### Aim of the task
Where a line contains "Switch to the 給紙/排紙 tab", begin there and restate word for word every line to the end of the entries below, pictures excluded.

BEGIN

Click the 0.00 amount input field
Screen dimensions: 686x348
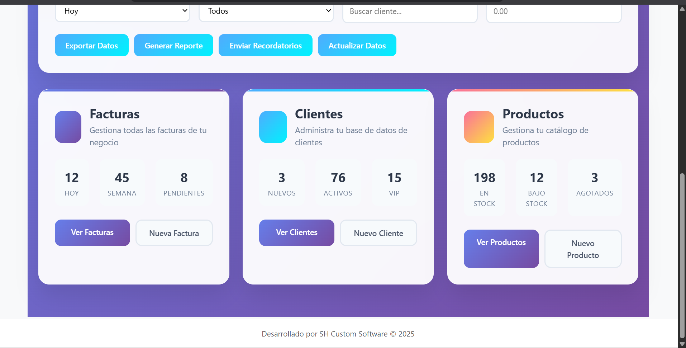click(553, 11)
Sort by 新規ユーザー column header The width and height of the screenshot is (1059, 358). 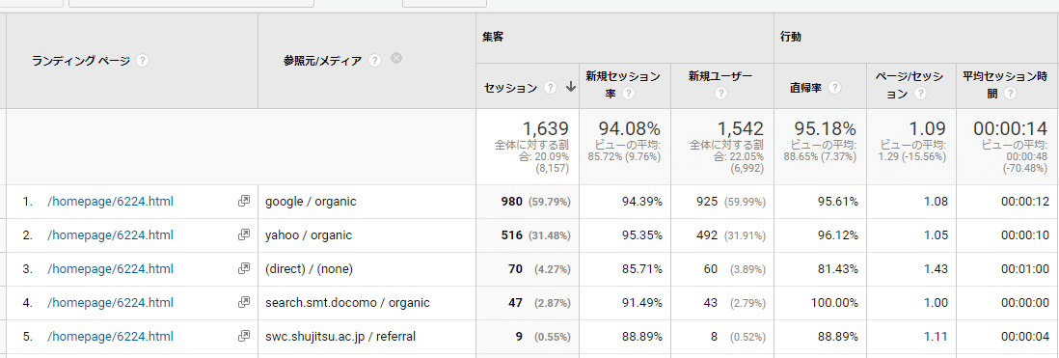pyautogui.click(x=720, y=75)
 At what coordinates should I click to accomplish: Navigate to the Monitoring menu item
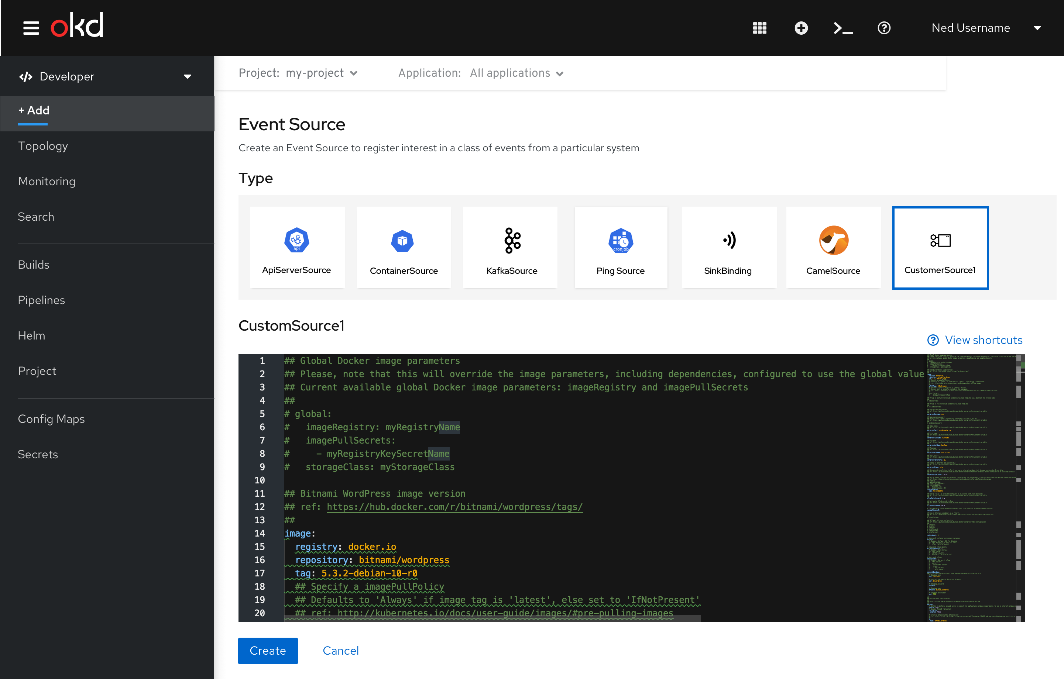pyautogui.click(x=46, y=182)
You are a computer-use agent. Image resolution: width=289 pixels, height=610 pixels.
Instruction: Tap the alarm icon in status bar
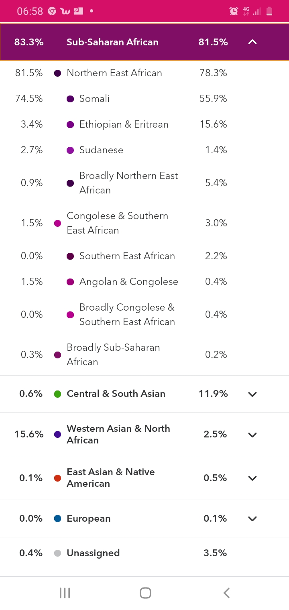tap(234, 11)
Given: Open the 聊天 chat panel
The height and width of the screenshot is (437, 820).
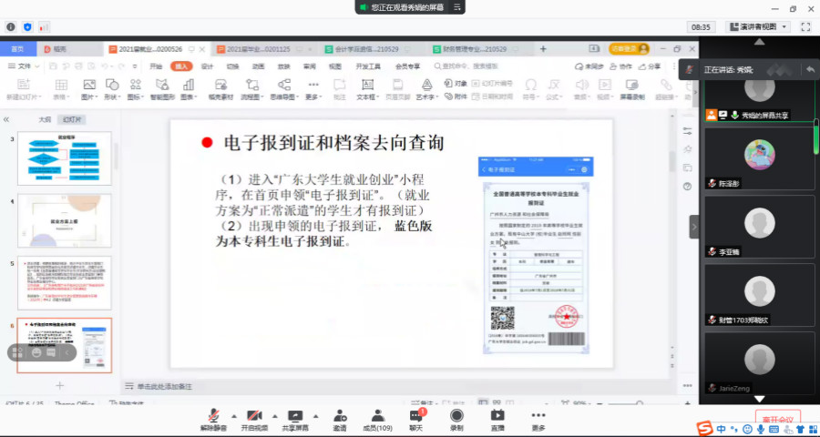Looking at the screenshot, I should [x=415, y=419].
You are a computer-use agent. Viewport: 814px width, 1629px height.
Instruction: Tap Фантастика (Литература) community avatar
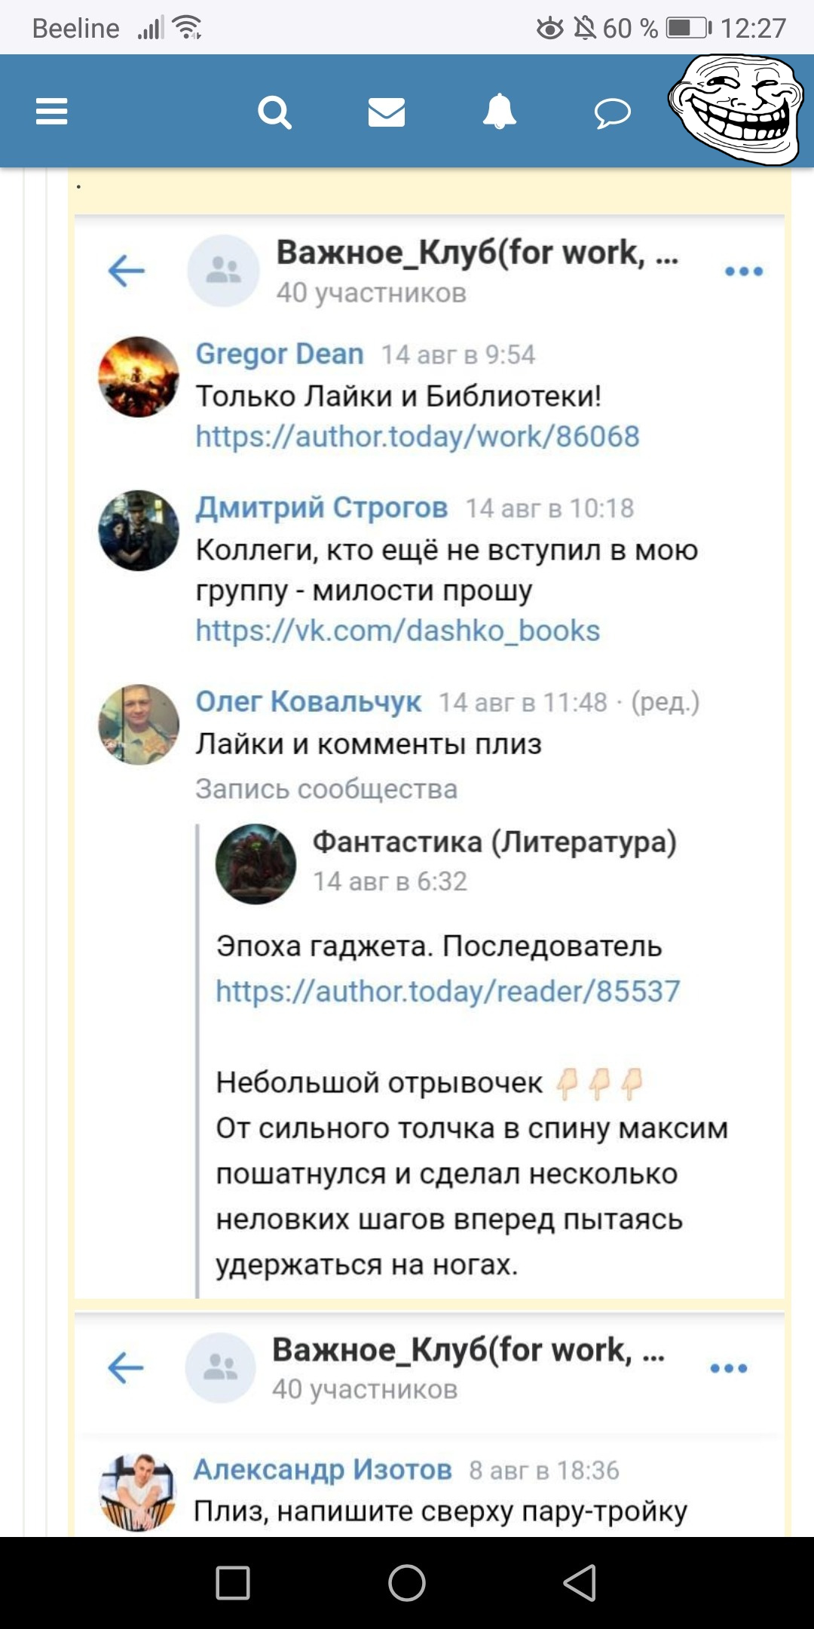[x=256, y=864]
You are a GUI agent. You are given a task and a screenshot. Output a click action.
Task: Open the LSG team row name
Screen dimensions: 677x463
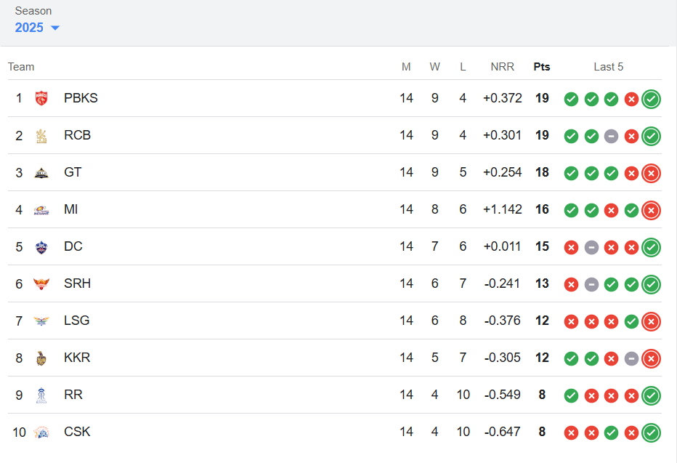[77, 321]
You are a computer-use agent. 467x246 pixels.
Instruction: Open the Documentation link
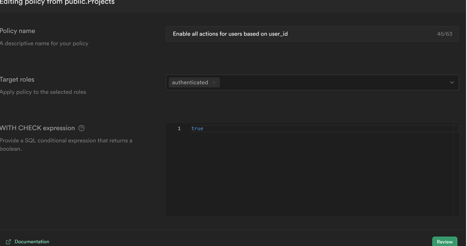(32, 242)
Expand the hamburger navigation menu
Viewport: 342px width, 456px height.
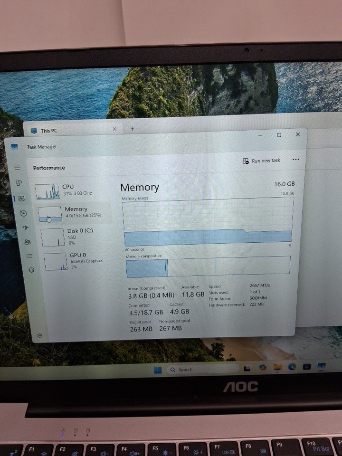tap(17, 168)
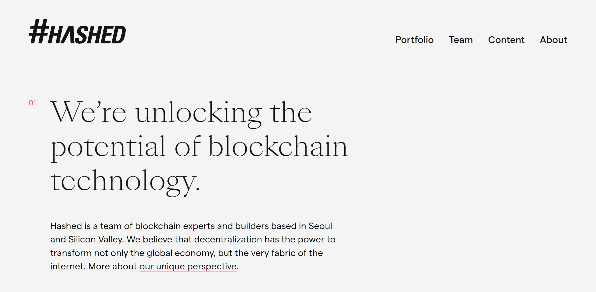Go to the Team page
This screenshot has width=596, height=292.
[461, 40]
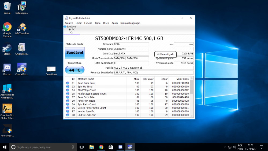Click the Saudável health status button
This screenshot has width=268, height=151.
click(75, 53)
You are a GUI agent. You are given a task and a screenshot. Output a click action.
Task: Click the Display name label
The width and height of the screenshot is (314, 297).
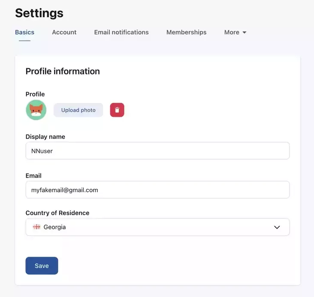coord(45,137)
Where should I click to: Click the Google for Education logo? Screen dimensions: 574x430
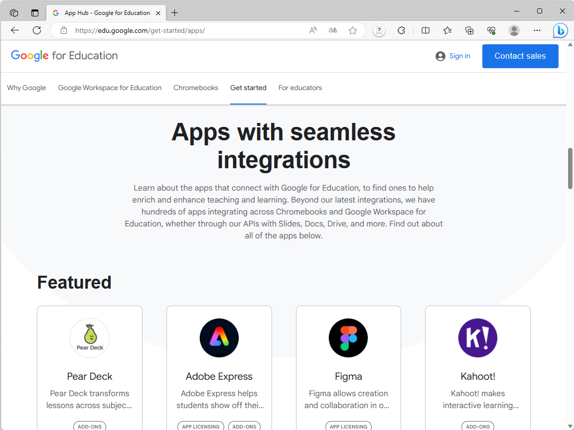[x=64, y=56]
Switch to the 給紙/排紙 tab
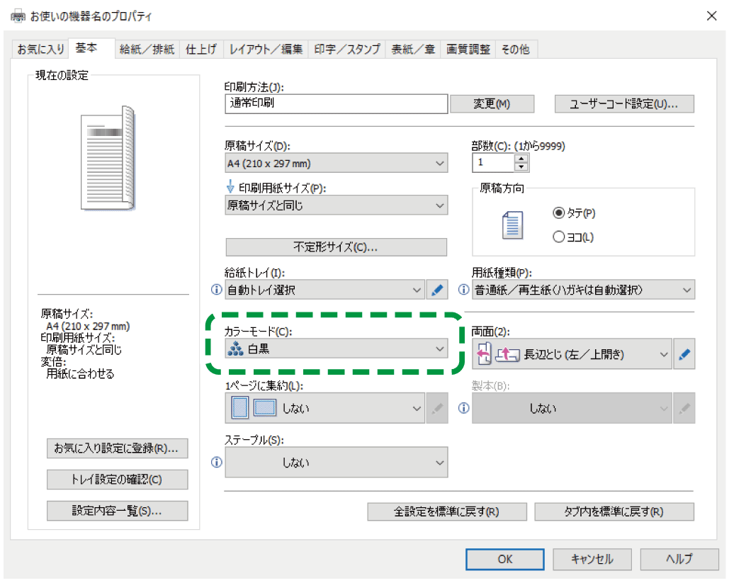 (147, 50)
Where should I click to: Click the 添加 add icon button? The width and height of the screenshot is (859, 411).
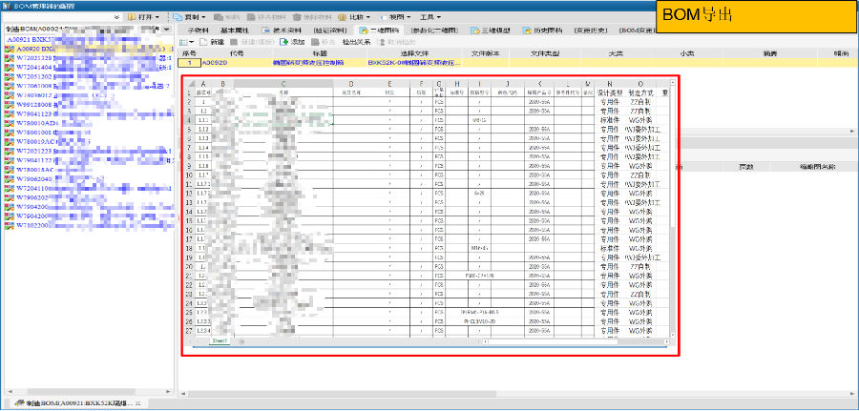[x=292, y=42]
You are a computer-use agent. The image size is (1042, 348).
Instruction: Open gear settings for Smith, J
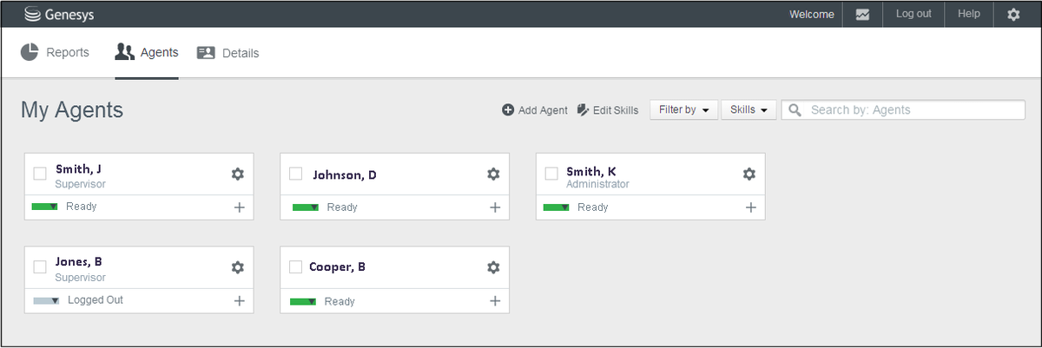pyautogui.click(x=238, y=174)
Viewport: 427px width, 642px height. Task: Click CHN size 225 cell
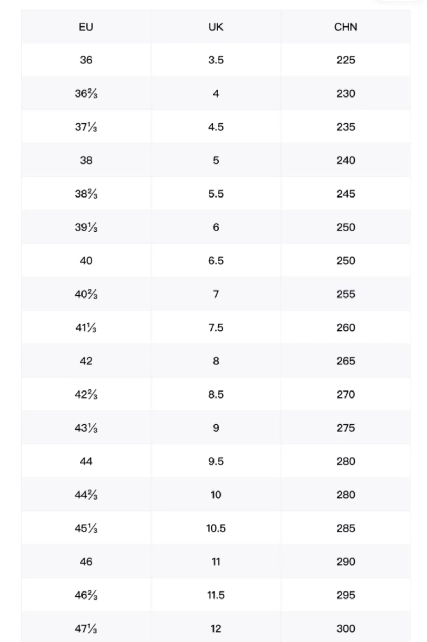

END

### Response to the exercise
Switch to the 給紙/排紙 tab
 (147, 50)
Where should I click to: Click the 添加 add icon button? The width and height of the screenshot is (859, 411).
[x=292, y=42]
You are a computer-use agent. The image size is (1042, 348).
Instruction: Open gear settings for Smith, J
pyautogui.click(x=238, y=174)
Viewport: 427px width, 642px height. Task: Click CHN size 225 cell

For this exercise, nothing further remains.